Dataset records |
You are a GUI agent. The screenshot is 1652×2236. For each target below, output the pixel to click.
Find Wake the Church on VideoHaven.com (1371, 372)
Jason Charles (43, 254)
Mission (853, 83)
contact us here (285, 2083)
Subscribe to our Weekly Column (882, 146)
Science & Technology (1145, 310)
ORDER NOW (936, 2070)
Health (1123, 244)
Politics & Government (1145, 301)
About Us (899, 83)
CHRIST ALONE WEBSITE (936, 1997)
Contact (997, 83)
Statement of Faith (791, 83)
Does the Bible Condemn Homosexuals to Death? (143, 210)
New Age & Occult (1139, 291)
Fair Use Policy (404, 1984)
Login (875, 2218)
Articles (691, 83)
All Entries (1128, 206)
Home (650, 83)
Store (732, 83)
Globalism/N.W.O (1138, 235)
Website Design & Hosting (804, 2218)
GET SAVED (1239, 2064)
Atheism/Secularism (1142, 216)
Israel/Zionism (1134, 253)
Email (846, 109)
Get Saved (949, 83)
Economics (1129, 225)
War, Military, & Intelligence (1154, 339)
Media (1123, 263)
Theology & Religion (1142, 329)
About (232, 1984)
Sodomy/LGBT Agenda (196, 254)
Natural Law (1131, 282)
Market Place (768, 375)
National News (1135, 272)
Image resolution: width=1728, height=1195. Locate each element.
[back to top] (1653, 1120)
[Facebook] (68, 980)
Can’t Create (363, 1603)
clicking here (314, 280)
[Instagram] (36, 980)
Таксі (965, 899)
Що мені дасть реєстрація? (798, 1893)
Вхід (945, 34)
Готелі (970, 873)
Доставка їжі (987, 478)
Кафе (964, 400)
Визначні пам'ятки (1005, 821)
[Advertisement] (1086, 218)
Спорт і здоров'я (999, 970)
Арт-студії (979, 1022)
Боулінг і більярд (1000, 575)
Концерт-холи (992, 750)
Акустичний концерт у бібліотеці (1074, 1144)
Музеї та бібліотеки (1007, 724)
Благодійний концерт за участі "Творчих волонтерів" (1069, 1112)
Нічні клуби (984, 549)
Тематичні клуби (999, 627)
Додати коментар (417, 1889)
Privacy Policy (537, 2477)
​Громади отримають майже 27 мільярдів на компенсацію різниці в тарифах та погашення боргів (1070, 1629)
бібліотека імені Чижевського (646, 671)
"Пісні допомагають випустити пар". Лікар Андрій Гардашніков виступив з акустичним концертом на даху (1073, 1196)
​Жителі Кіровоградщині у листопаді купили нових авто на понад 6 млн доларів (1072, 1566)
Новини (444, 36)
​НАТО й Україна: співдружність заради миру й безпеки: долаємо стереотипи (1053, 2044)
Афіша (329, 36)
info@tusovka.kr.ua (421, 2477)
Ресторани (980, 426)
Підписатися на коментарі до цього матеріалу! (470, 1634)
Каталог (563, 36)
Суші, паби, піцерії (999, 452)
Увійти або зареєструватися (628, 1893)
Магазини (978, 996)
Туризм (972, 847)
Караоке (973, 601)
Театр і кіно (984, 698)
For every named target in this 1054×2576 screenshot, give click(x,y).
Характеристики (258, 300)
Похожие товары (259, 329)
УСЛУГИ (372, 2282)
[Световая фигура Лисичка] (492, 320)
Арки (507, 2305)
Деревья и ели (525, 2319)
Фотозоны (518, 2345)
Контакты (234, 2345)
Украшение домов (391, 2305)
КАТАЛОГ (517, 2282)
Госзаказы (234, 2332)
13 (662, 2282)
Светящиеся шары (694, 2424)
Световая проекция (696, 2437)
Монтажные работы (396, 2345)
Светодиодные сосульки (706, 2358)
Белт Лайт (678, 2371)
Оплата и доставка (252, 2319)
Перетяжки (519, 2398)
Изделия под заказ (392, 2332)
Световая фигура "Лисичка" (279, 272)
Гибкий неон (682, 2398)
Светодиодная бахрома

Your instructions | Show all lines from the data that contain "Лисичка".

Written response |
[Световая фигура Лисичка] (492, 320)
Световая фигура "Лисичка" (279, 272)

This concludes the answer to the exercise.